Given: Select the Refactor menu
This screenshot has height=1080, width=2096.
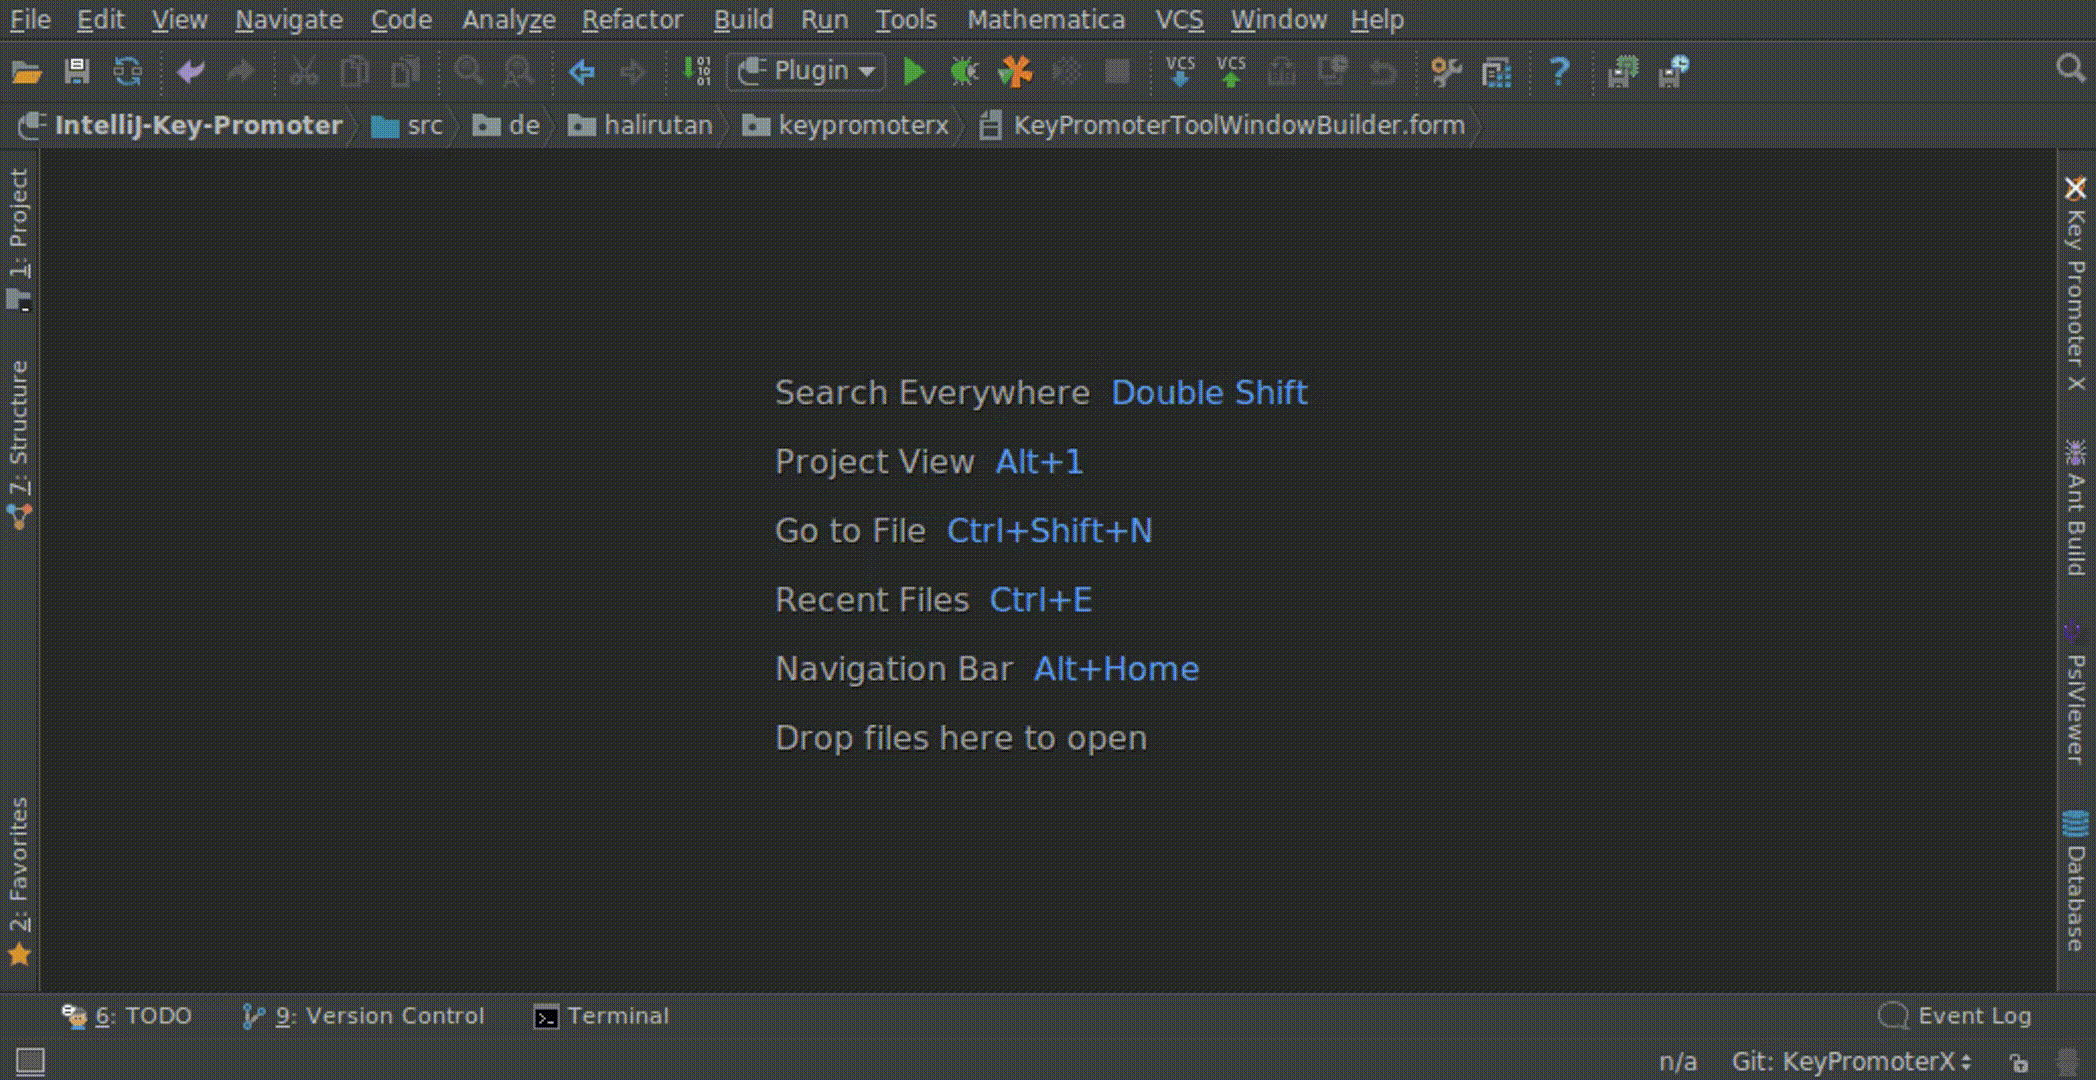Looking at the screenshot, I should click(632, 18).
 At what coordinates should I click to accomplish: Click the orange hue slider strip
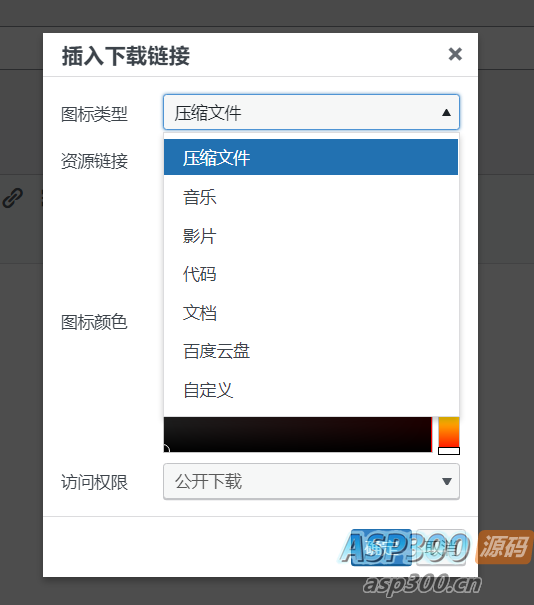[449, 432]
......
### WHAT THE EXERCISE ASKS
Print the material exactly as given, but not the pictures.

### RESULT OF THE TASK
Given: Select the Refactor menu
This screenshot has height=1080, width=2096.
Looking at the screenshot, I should click(632, 18).
 At what coordinates should I click to accomplish: Click the orange hue slider strip
[449, 432]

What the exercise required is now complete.